LXE Water/Plumbing Improvements



Quick connects for hoses.  After many scraped knuckles from trying to screw the water hose onto the camper inlet in a tight space, we gave up and opted for the same kind of "quick-connects" we use on our garden hoses.  We tried several different models before we found ones that fit inside the water access door, and had to remove the handy-dandy grippers on the connectors, but the results were well worth it.  We used Teflon plumbing tape for leak-proof joints.  Both ends of our water and utility hoses, as well as the spigot "Y", are now easy and quick to connect. 

New faucet.  The previous owners had the factory replace the original faucet.  The replacement unit was plastic, however, and developed a crack in the spout.  When we bought the camper, the countertop was already a bit swollen from the leaking faucet, so replacement with a Shurflo folding faucet was a priority.  To allow enough room to work, I first had to remove the sink.  Removing the existing faucet left three holes in the countertop - two from the OEM faucet, and one from the plastic replacement.  Fortunately, the stems of the Shurflo faucet fit in two of the holes, with just a bit of filing.  (That put the faucet a bit off-center, but it was better than drilling more holes in the countertop.)  Finding material to cover the third hole, and serve as a base for the new faucet, was a challenge.  The solution was to use my Dremel tool to cut a baseplate from a black plastic clipboard and use a hole-saw bit to cut the stem holes.  I glued O rings around the holes, and rounded the corners and edges of the plate on a grinding wheel.  Sandpaper would probably work for finishing, but the grinding wheel was faster.  The result is a good-looking, durable faucet.. 

Before I reset the sink, I rolled a "snake" of plumber's putty around the sink hole to seal the edge and keep countertop spills from running into the cabinet below.

Gray-water jug.  A 5-gal Blitz diesel jug from Wal-Mart was our favorite gray-water jug for the Classic, since it fit perfectly under the drain.  The LXE, however, is 7" higher and the camper's drain line terminates in a 1.5" male-threaded pipe.  To connect the drain to the jug, I used a 1.5" branch tailpiece, with a 3/4" branch.  I sawed off the large unthreaded end and plugged it with a rubber stopper, caulked and held in place with a couple of screws.  Looking inside a branch tailpiece, you can see a small ridge, or dam, that's meant to prevent backflow from the branch.  With my Dremel, I cut and filed it away so that water has a smooth course from the threaded end through the branch.  A piece of old C-PAP tubing fit perfectly over the branch barbs.  To collect gray water in the jug, it's a simple matter to screw the tailpiece on the camper drain and stick the hose in the jug. 

Sewer connection.  The camper drain was also a problem for connecting a sewer hose.  It took several trips to Lowe's to figure how to quickly and easily connect a standard RV sewer hose to 1.5" male threads on the drain.  A 2" x 1.5" pipe hub donut fit snugly inside the sewer hose.  In the small hole of the rubber hub, I stuck a sawed-off threaded sink-drain extension tube, after wrapping it with duct tape to make a tight fit.  The hub and extension tube stay connected to the RV sewer hose.  To connect the hose to the camper drain, I use a short sink-drain tailpiece with a slip-joint nut on each end.  At the campsite, I screw one nut on the camper drain, and the other nut on the threads sticking out of the hub.  To support the flexible hose, I use a sliding support from Camping World.  It's a great invention!

Winterizing.  Since we never used an on-board water tank, I removed the very large one from the camper.  I left the pump in place, however, and found it perfect for adding antifreeze to the water lines.
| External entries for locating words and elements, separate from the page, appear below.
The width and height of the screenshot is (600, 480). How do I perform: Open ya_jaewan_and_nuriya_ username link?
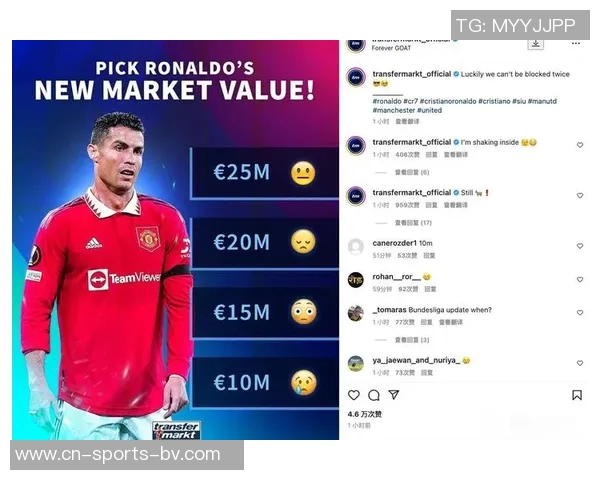coord(416,360)

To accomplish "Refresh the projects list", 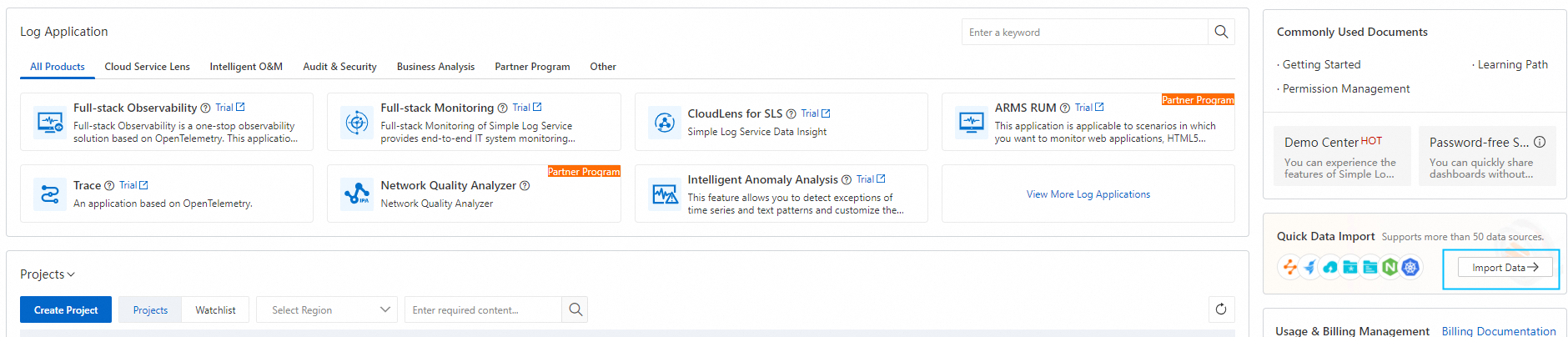I will click(1221, 309).
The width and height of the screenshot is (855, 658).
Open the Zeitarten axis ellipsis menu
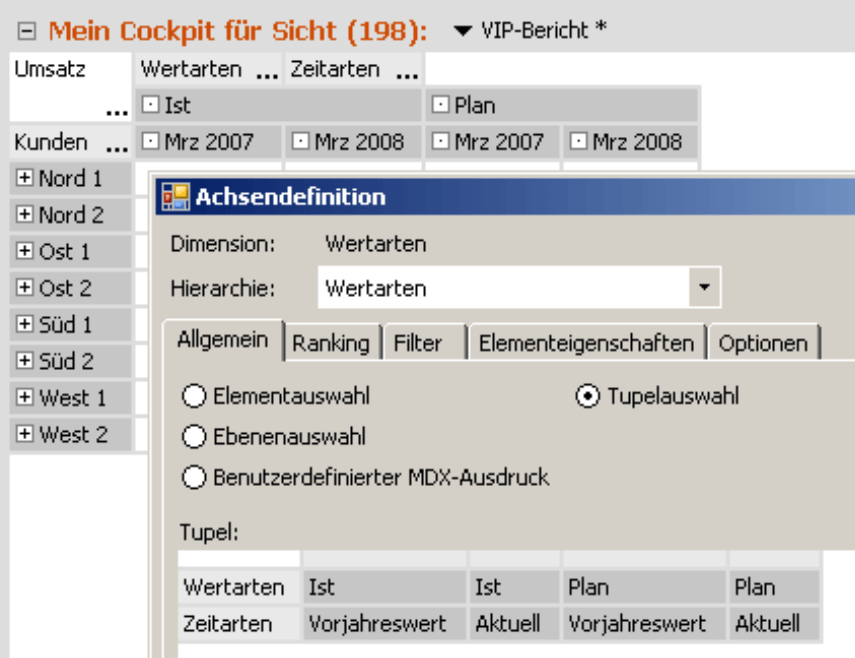(405, 73)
I slipped a piece of tubing over the barbed inlet, stuck the other end of the tubing into a jug of antifreeze, and turned on the pump.  In seconds, all the water lines were winterized.  When I was done, I unscrewed the barbed cap on the pump and replaced it with a solid one.  The barbed cap and tubing will stay coiled behind the water heater til I need it again. 

Cassette toilet.  The cassette toilet holds more waste than the Classic's porta-potty, but it was a bear to clean, especially the first time!  The instructions said to unscrew the "removable mechanism" in the top of the cassette.  Try as we might, it WOULD NOT come loose.  I finally removed the sliding cover, wedged a strip of aluminum in the exposed channels, and used it as a wedge to loosen the mechanism.  Once that was done, I was able to use a garden hose to spray the inside of the cassette and get it thoroughly clean bor the winter.  That aluminum strip is now part of my camper gear.